Activity. Copy, from the listing, every line in which the string "computer" is present.

(Beginning of Supplied material)

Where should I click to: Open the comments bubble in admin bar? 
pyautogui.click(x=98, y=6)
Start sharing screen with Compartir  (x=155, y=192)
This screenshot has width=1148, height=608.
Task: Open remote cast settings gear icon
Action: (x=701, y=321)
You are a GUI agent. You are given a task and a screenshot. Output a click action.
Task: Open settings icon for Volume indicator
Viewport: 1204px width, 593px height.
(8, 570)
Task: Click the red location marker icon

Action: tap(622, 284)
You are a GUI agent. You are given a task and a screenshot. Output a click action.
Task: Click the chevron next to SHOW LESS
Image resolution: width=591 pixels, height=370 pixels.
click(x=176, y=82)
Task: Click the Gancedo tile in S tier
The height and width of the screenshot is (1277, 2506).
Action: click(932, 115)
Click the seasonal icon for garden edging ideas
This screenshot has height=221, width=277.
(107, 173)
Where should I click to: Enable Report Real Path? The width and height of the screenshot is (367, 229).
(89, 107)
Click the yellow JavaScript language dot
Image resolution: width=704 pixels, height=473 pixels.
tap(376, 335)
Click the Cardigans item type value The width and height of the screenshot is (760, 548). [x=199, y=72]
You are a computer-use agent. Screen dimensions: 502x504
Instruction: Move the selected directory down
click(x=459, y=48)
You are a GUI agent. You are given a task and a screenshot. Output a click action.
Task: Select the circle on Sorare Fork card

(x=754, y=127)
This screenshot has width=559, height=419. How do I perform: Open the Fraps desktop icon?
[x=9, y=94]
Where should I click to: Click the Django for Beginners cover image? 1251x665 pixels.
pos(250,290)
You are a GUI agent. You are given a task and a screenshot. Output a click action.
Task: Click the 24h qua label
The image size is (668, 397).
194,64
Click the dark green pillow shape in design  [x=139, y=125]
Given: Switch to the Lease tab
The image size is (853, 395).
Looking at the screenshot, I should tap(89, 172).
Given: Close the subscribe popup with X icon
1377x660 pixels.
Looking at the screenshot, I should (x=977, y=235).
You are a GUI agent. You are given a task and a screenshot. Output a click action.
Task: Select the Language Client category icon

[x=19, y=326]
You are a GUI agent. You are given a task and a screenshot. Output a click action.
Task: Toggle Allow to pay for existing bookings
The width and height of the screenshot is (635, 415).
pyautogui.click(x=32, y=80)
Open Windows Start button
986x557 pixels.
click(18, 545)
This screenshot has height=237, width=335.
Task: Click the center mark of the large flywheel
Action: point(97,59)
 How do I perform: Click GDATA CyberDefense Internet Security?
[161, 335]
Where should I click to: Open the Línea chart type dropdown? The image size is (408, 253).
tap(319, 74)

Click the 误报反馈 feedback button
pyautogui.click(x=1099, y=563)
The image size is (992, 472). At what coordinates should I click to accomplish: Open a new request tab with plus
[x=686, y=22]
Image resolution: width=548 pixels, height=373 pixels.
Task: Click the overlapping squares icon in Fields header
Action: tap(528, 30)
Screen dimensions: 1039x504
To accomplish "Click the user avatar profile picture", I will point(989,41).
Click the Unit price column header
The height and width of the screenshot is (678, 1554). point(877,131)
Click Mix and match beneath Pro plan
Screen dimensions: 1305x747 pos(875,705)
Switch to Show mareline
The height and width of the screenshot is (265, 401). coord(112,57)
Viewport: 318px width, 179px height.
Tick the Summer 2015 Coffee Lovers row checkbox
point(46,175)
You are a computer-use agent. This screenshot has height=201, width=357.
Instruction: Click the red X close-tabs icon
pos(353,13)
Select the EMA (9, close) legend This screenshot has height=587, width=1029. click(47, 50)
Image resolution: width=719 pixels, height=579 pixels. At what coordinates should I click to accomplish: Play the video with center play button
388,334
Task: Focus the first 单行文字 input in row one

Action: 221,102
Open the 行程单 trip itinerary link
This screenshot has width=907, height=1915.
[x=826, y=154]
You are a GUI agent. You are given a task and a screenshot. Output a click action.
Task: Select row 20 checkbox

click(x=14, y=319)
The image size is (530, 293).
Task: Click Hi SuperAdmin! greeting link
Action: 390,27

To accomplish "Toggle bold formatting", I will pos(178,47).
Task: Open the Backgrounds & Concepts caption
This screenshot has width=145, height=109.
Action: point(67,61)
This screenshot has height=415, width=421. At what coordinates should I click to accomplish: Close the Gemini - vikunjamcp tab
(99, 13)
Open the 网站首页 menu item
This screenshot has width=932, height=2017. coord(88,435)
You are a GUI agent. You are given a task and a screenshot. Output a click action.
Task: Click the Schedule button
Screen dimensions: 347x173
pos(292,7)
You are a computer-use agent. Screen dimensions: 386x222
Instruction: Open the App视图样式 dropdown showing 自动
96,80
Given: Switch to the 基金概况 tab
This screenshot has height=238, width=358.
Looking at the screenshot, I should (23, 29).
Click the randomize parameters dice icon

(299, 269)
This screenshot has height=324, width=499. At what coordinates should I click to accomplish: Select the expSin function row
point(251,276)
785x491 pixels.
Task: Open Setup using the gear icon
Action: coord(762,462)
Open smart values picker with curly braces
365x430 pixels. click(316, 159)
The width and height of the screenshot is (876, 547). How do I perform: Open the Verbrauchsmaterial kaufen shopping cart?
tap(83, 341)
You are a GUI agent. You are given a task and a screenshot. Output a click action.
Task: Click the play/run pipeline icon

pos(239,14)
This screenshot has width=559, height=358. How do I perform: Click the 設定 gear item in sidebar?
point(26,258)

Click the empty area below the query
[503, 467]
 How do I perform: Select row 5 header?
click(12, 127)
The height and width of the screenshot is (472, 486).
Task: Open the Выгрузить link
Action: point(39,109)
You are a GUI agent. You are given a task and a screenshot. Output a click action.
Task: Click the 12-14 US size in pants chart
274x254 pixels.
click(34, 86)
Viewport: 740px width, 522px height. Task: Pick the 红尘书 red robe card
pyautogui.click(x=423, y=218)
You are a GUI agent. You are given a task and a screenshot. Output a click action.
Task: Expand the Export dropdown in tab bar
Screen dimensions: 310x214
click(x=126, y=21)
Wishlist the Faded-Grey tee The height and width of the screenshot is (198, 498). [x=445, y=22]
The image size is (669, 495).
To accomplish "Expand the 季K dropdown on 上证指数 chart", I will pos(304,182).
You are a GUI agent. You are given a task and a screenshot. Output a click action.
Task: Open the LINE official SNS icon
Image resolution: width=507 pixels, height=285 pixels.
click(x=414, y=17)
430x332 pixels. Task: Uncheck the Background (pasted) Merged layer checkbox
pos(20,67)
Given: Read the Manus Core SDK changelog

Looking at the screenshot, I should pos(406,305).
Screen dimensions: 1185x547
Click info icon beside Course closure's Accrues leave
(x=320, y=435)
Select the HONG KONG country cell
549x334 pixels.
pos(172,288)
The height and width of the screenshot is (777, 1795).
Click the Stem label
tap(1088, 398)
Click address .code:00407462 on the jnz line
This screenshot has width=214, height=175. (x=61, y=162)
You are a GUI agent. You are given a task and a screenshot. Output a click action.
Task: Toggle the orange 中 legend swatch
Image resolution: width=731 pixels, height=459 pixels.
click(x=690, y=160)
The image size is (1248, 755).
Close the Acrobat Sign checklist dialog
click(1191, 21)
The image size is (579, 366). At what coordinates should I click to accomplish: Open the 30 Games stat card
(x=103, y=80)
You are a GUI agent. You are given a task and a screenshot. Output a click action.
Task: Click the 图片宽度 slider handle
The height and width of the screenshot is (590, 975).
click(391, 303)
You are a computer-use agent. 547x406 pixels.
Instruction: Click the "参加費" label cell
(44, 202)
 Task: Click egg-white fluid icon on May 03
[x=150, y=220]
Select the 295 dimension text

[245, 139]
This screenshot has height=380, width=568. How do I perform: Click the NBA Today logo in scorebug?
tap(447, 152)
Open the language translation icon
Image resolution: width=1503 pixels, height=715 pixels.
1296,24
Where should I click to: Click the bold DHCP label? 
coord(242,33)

(End of Supplied material)

Problem solution.
You are a computer-use agent. Screen dimensions: 502x504
You are a computer-use agent. This screenshot has height=201, width=357.
You are a computer-use agent. Screen dimensions: 386x222
You are a computer-use agent. 547x406 pixels.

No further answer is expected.